My childhood romps through Central Park in New York City often took me up a steep incline to the summit of Vista
Rock, where craggy, creepy, crumbly old Belvedere Castle ominously hulked over me,
convincing me beyond any reasonable doubt that Count Dracula dwelt therein.
(The towering citadel was actually used as the
castle of "The Count" on Sesame Street in its pre-restoration days of decrepitude, which suited his batty ways to a T.)
But the old haunt's weather-beaten door was always
barred to me, dashing my hopes of meeting the venerable vampire in the
flesh.
Now
revamped as the Henry Luce Nature Observatory (named for TIME Magazine's founder), the castle has opened its door,
inviting families to see not bats in the belfry, but birds in the Belvedere.
The observatory has a collection of bird feathers and skeletons and other natural history artifacts for young ones to scrutinize with a scientist's eye through the on-site telescopes and microscopes, which introduces them to the scientific
method by which naturalists observe the world, draw conclusions
about its inner workings, and share their insights with the community.

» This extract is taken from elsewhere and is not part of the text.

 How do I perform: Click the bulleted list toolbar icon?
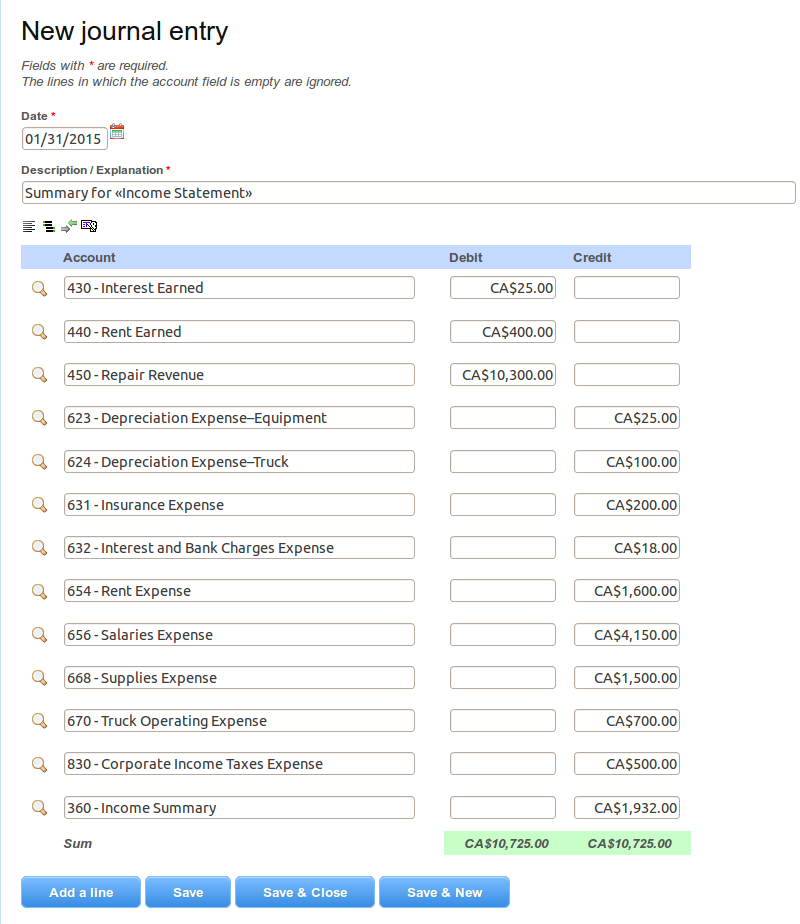tap(48, 226)
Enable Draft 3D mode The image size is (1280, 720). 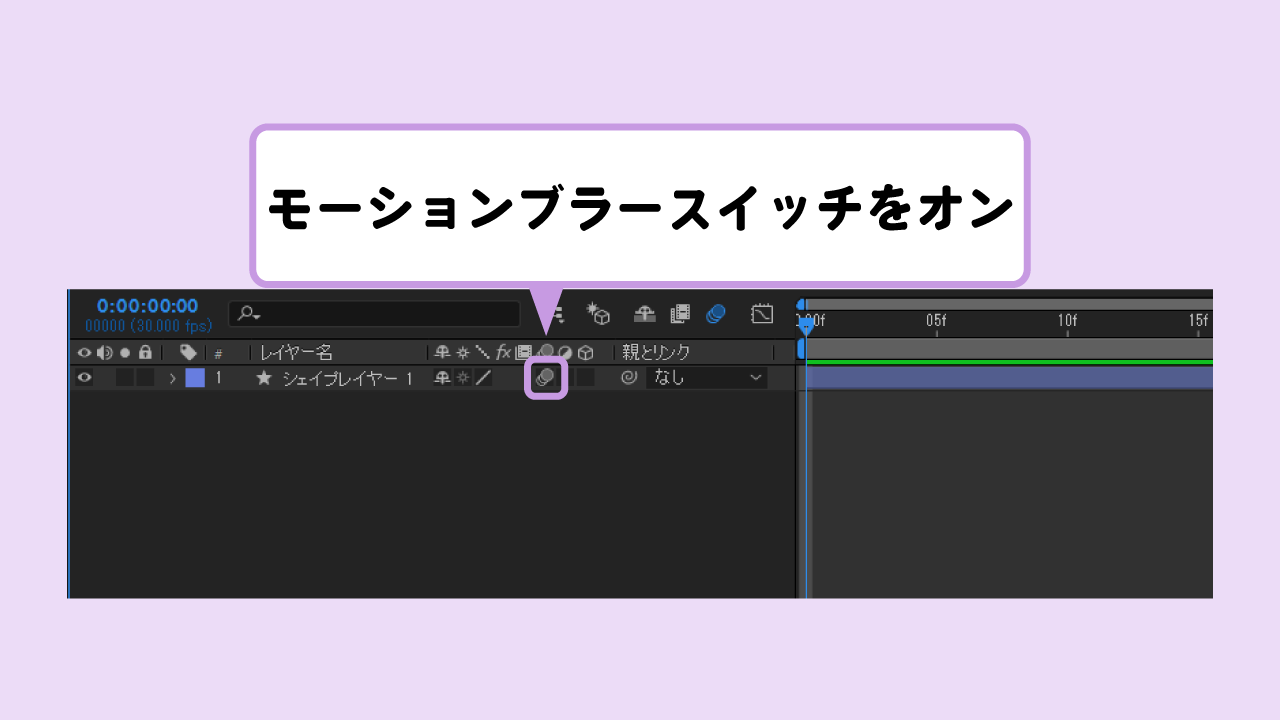[598, 314]
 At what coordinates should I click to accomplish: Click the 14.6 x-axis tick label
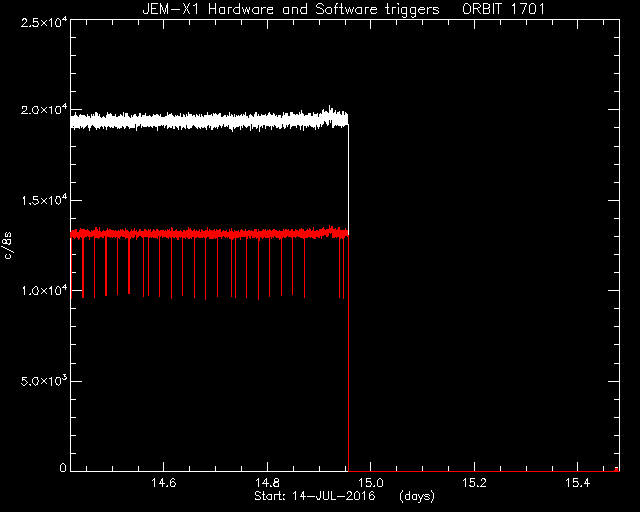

Upstairs, papier-mâché reproductions of species of birds often observed in
Central Park perch on a plywood tree, piquing family curiosity about what's really flying around out there, encouraging families to watch for the
real things from the Romanesque double window or, better yet, the castle terraces overlooking Turtle Pond (below) or along the
Ramble just below the great gray bastion.
Always
nature-centered in its own right, Belvedere Castle was constructed in 1871 of gray
rock-faced granite and the park’s native schist — a layered crystalline rock as unique to
Manhattan as Roxbury puddingstone is to Boston — as a semi-natural outgrowth of Vista Rock, Central Park’s second-highest
natural elevation.
Architect Calvert Vaux and sculptor Jacob Wrey Mould
conceived the towered, arched granite edifice as a Romanesque-Gothic folly providing a
romantic overlook onto the park’s picturesque scenery — Turtle Pond,
the Ramble, the reservoir (now the Great Lawn) — hence its name, Belvedere, which means “beautiful view" in Italian.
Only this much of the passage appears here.